What voltage do you plan to run through it?
What size?
What lifetime (number of cycles)?

You appear to be after a linear potentiometer. What you are after (micro size) VERY likely does not exist.

cheers,
george.


----------



## mailint

Thanks georges80 for your help!

> What current do you plan to run through it?
less than 5A

> What voltage do you plan to run through it?
3-4V

> What size?
the smallest

> What lifetime (number of cycles)?
? number of cycles? does it really works with limited number of cycles?

> You appear to be after a linear potentiometer.

Thanks for the name!

> What you are after (micro size) VERY likely does not exist.

Ah.

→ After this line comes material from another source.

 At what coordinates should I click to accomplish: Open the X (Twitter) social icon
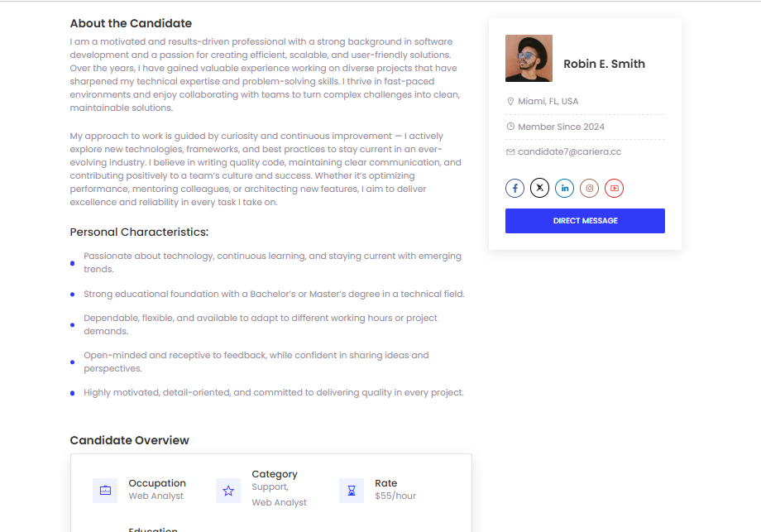[x=539, y=189]
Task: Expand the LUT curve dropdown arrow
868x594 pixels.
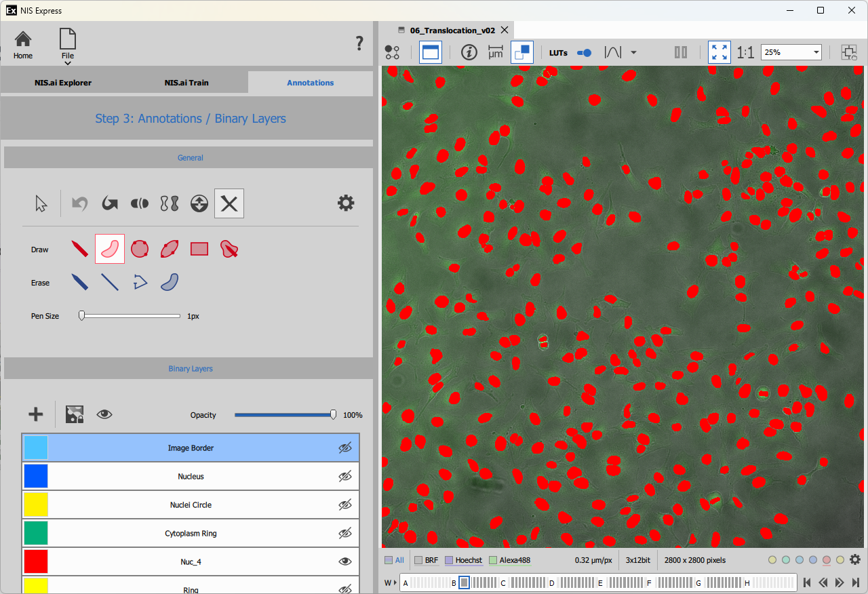Action: 633,52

Isn't it a common need for flashlights? 
I need it to donate variable intensity to my custom cell.phone/flashlight hybrid: https://www.candlepowerforums.com/posts/2210021


----------



## AilSnail

check out force sensors. very small, but no current capability. to be used for controlling a converter. digikey has some, lusense is another brand.


----------



## mailint

AilSnail said:


> check out force sensors. very small, but no current capability. to be used for controlling a converter. digikey has some, lusense is another brand.


 
Hi AilSnail,
Can I ask you what do you mean with "no current capability"? can they be used for controlling the brightness intensity of LEDs?


----------



## georges80

mailint said:


> Hi AilSnail,
> Can I ask you what do you mean with "no current capability"? can they be used for controlling the brightness intensity of LEDs?



Very simple - you will NOT find a variable resistor that is linear in action or rotary that is both miniature AND able to carry any current more than a few mA.

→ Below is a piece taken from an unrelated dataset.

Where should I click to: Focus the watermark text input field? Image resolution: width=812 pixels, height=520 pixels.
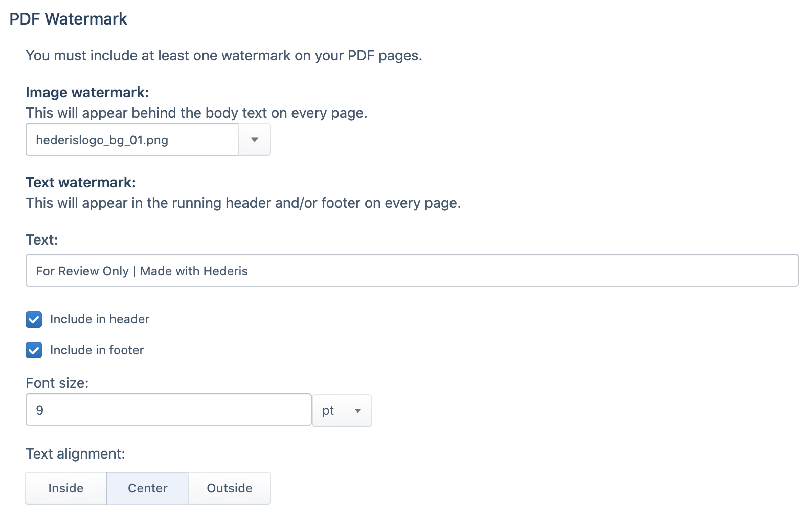412,270
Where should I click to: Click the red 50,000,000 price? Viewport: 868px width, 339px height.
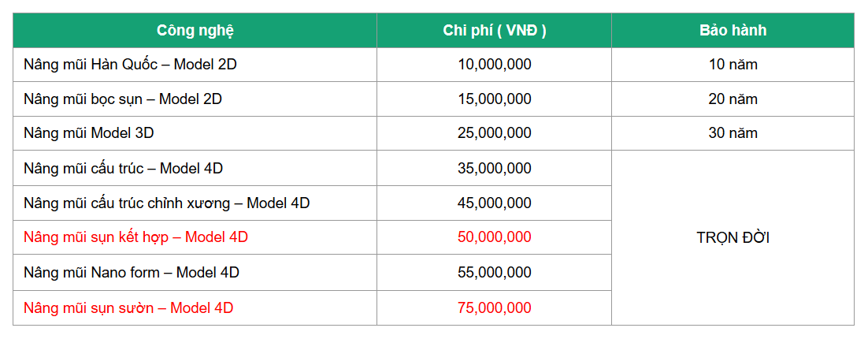(494, 237)
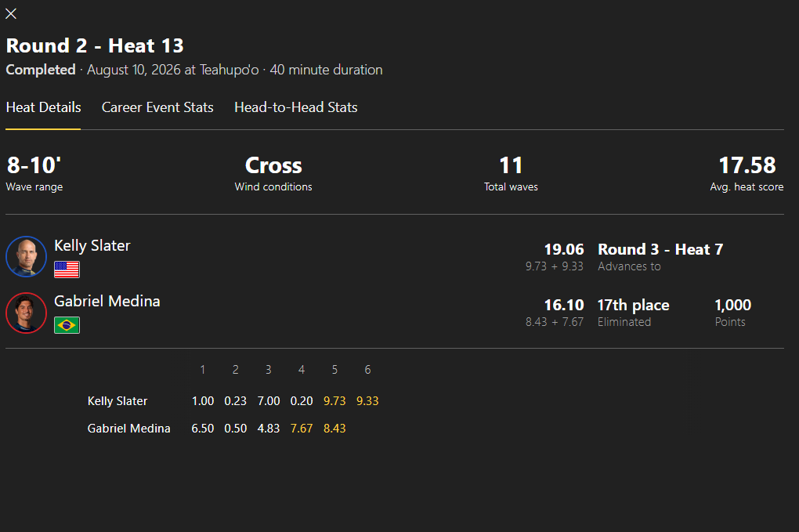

That's why there's something called ELECTRONICS 

You use a sensor/switch etc and some electronics like big transistors or FETs to carry the current.

Variable intensity is done with electronics and uses things like PWM and/or variable current. There's a reason a driver like nFlex or bFlex or maxFlex are the size they are to provide variable brightness... If it was as easy as using a simple variable resistor...

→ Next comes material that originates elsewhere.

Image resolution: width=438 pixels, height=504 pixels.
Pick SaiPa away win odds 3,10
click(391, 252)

Any YES, potentiometers have limited lifetimes as do switches. They are mechanical and will wear out and even faster with higher currents.

cheers,
george.


----------



## AilSnail

About current capability: What georges80 said - they will not stand the current directly and besides, the ones I know of has way too high resistance for that.

I don't know what is the size of nFlex or bFlex or maxFlex, but many standard IC converters, with only a very few and small external components, adjust voltage* by two, or even one resistor. In the place of that resistor you can put a force sensor, they can be really small, less than a mm thick.
So the cirquit can be made really small, I am putting one into an arc AAA now, and found that even with a thick copper sink and a huge inductor I had more space, so I am waiting for some tiny smd 0402/0603 battery indicator LEDs. It is a bit of a mechanical challenge though and I am not sure yet if it will work inside the light - but the test cirquit does.
I don't recall the cycle life but it wasn't horrible I think. The lusense ones had a few cm leads that I could not cut off since I was unable to connect reliably to the stumps. No problem with the ones digikey carries (solderable leads), but those are a bit more fragile. The black antistatic foam used when packing IC's also has the property of reducing resistance when compressed, but it has a sort of shape memory (won't expand fully after severely compressed) so I think it is not suitable.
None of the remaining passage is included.